For those new to the cryptocurrency market, stablecoins represent one of the more difficult aspects to understand.  The reality of this point is further cemented when one has come into crypto because of Bitcoin or some other specific project or protocol that potentially serves as a universal ledger or universal unit of account.  While the technology and enthusiasm behind Non-Fungible Tokens has understandably garnered much of the attention in the latter half of 2021, it seems appropriate to address the role of stablecoins here at the end of the year in order to perhaps get a glimpse into where the market may be headed in the years to come.

First a simplified definition:  a stablecoin is a digital currency that seeks to avoid volatility by being pegged or backed by some other fixed asset like gold or fiat currency.  Of the stablecoins in circulation today, those pegged to the US dollar are the most prolific.  The most popular of these are USDT (Tethers) and USDC.

To the true believers in all that Bitcoin can be, the growth of stablecoins has been a non-event, something that can be ignored.  To those who see crypto’s growth and adoption as a major philosophical and political movement, the stablecoin is something that must be viewed in light of nations exploring their own “CBDC” or Central Bank Digital Currency.  As regulators and politicians in the US continue to grapple with crypto, stablecoins continue to be an easy target for disdain, and sadly, this only shows how poorly these people understand the technology.

While there are several varieties of stablecoins, the most prolific one is currently USDT, a coin that is backed by US-denominated assets.  For every USDT that is in circulation, there must be assets on the books that equal one dollar.  In other words, the USDT is good for the dollar, it promotes the dollar, and it makes having dollars more important than having any other currency.
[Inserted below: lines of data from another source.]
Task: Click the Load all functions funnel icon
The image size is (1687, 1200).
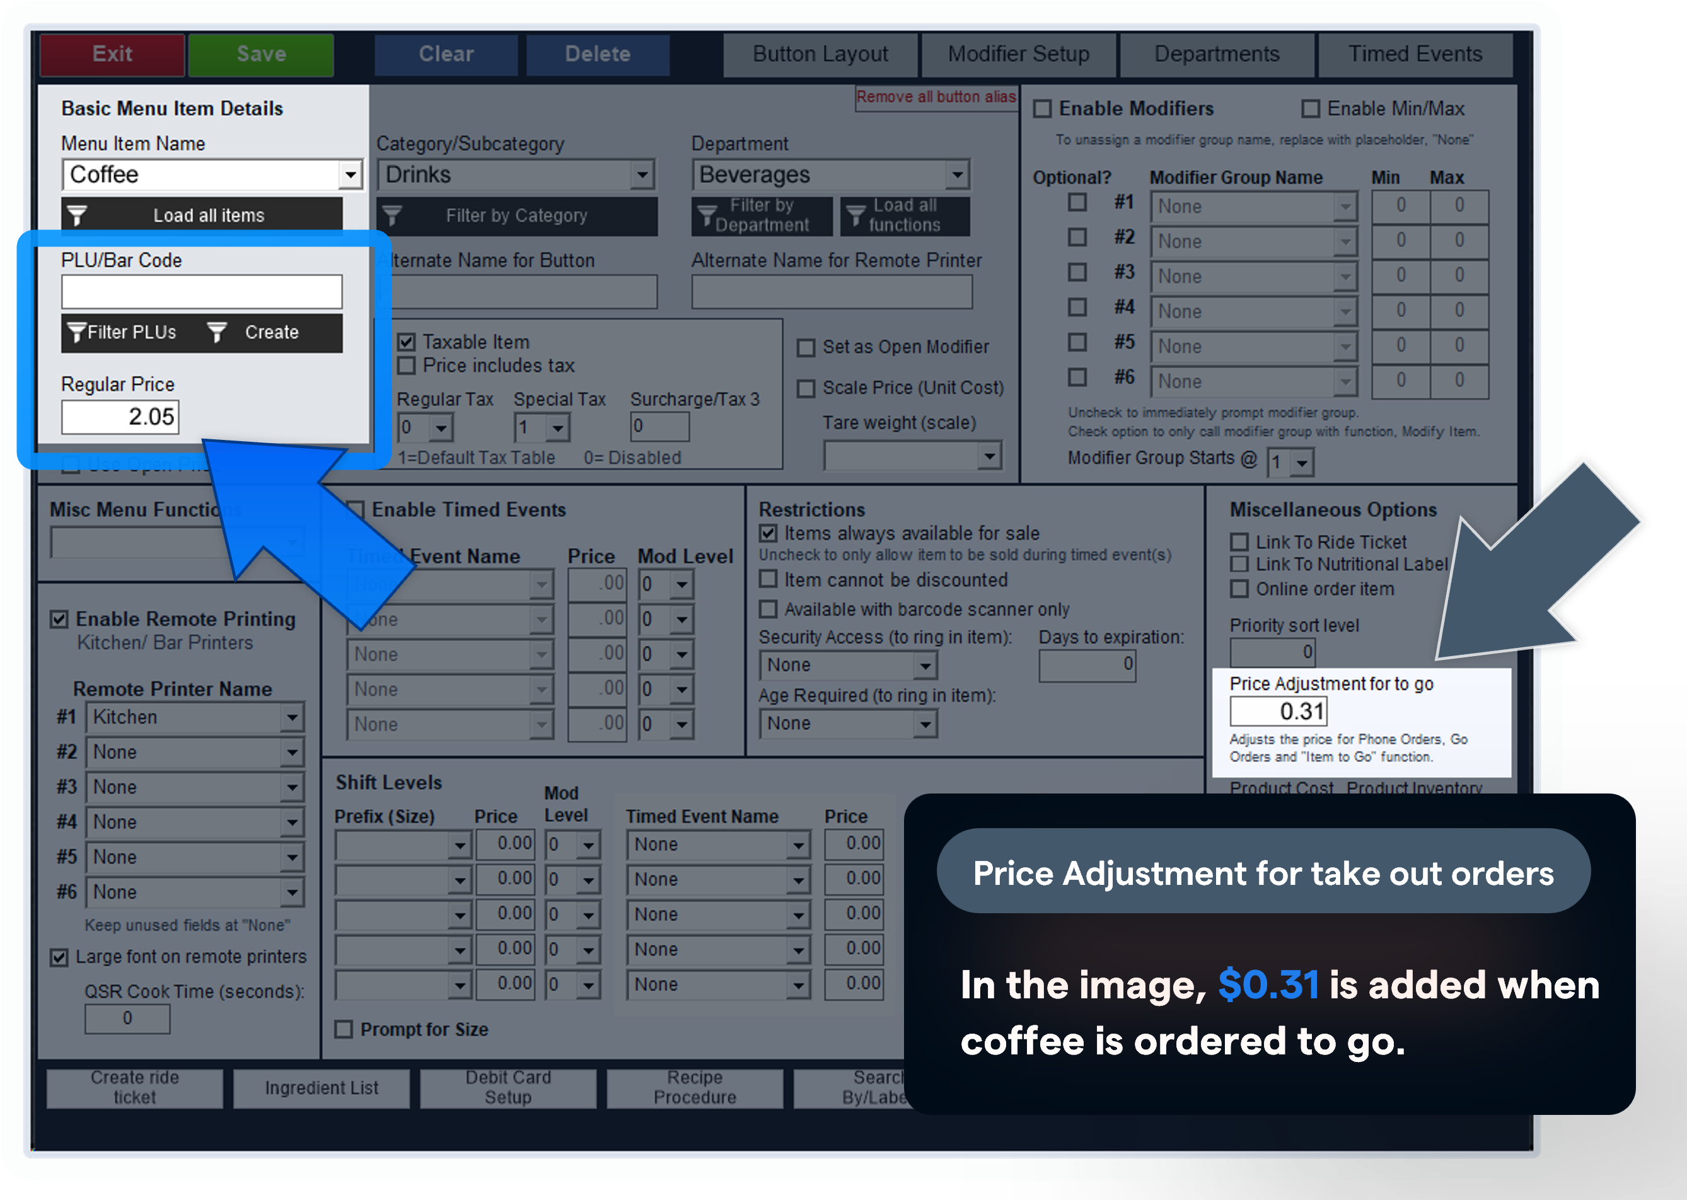Action: 856,215
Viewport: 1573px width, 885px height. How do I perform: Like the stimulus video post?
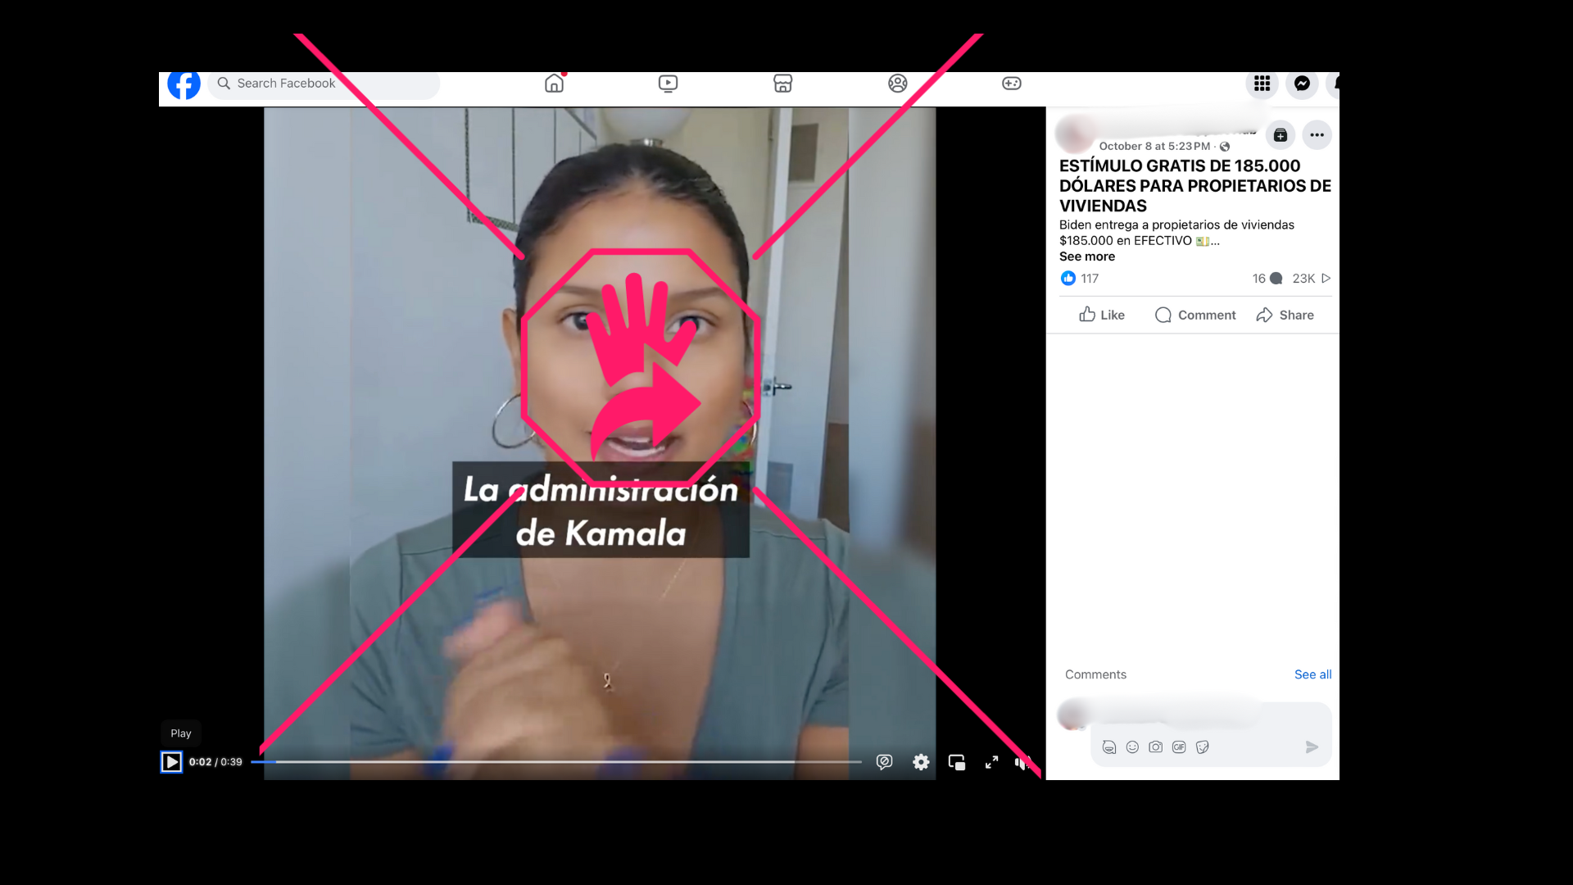pyautogui.click(x=1101, y=315)
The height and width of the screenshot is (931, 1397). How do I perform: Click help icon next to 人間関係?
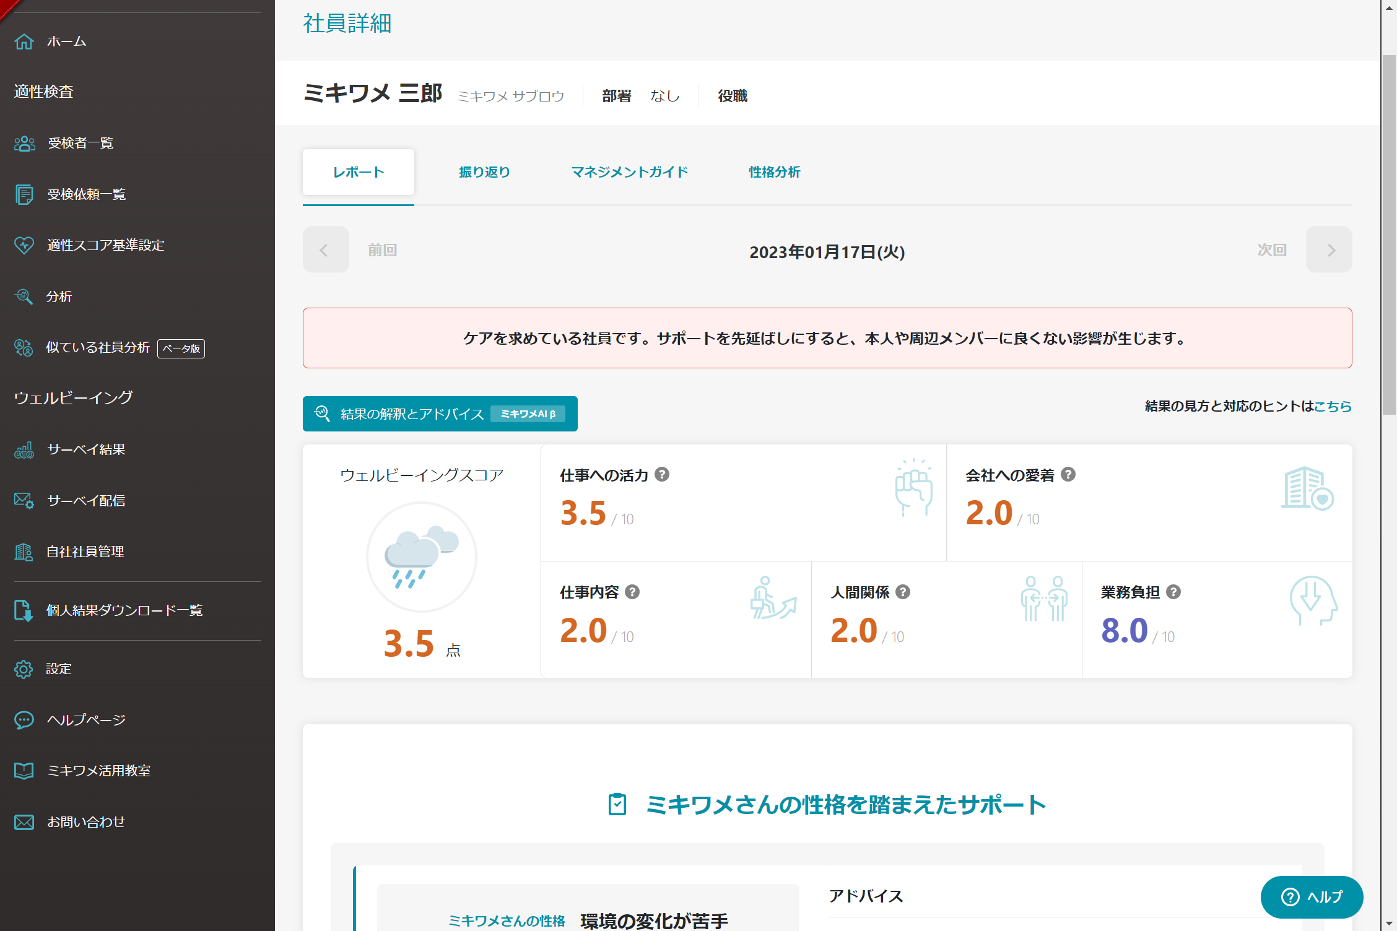coord(903,592)
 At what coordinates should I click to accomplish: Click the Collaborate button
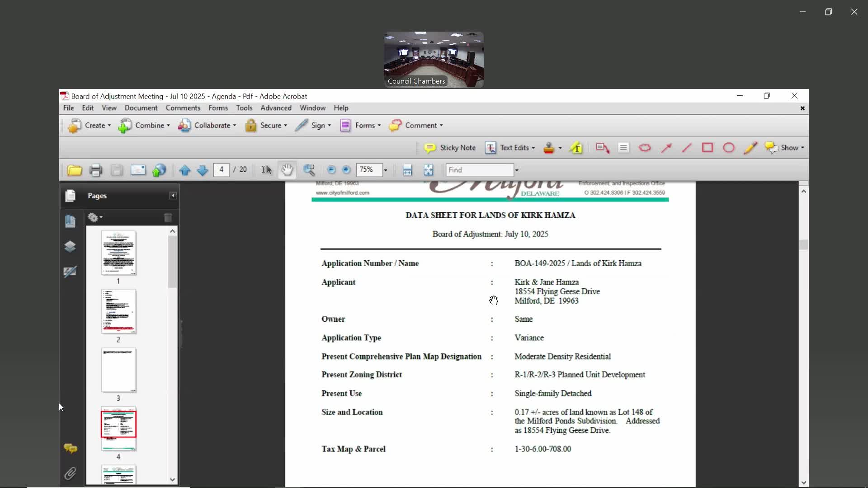(207, 125)
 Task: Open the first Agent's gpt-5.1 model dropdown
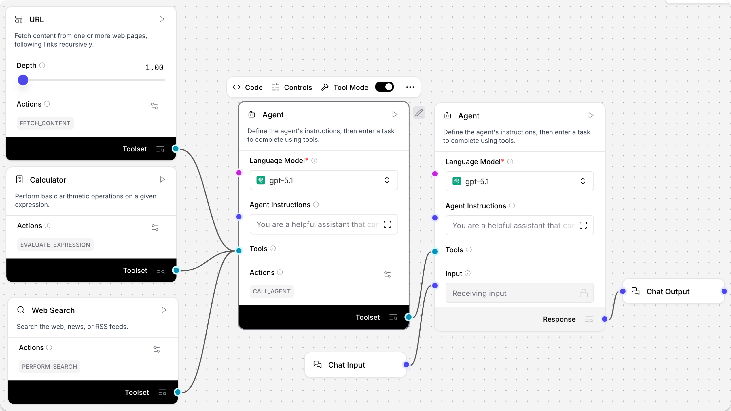tap(324, 180)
While China has already rolled out a pilot version of its digital Yuan, the US has not as of yet rolled out the digital dollar.  One can hope that regulators are trying to see if the proliferation of stablecoins actually negates the need for a dollar-based CBDC.  While there is reason for hope, there are also plenty of reasons to fear what regulators and politicians may perhaps have in mind for a CBDC:  programmable money that can easily be manipulated.  Manipulated how?  It’s not hard to imagine stimulus payments that can only be used at “approved” vendors or loans that expire at different times for different people.  In short, it is critical to understand that CBDCs are not stablecoins, they are simply digital versions of the current fiat with the added ability to be programmed to suit specific agendas.

At present, neither Bitcoin nor any other digital currency serves the role of a universal unit of account.  It is still the US dollar that serves that role, though in an ever diminishing fashion.  Should Bitcoin continue to gain traction, there is a chance that stablecoins eventually disappear, but for now, they at the very least serve as a bridge between the old fiat system and the new crypto-based system.  To some degree, the proliferation of stablecoins has probably muted some of Bitcoin’s upward price action, because traders can use stablecoins to buy and sell other cryptocurrencies rather than using their still volatile Bitcoin.

To better understand the previous point, it is important to realize that on the vast majority of the world’s crypto exchanges, currencies are listed as “pairs,” and these pairs largely represent liquidity.  The cryptocurrencies with the most pairs have the most liquidity.  In the early days of crypto, the Bitcoin pair dominated.  Ethereum pairs followed.  Today, if a currency is listed on an exchange, it is likely to be listed as a pair with at least Bitcoin, and most likely with USDT as well.  This is good news for the United States, and something crypto detractors in the US must understand if the US is going to be the leader in the digital asset space.

Up to this point, China has chosen the authoritarian route by banning Bitcoin mining and other crypto activities.  By coming to understand the value of stablecoins in our current financial environment, one gets a step closer to understanding the value of Bitcoin in our future financial environment, an environment where stability is a given, and not given to the political winds of the moment.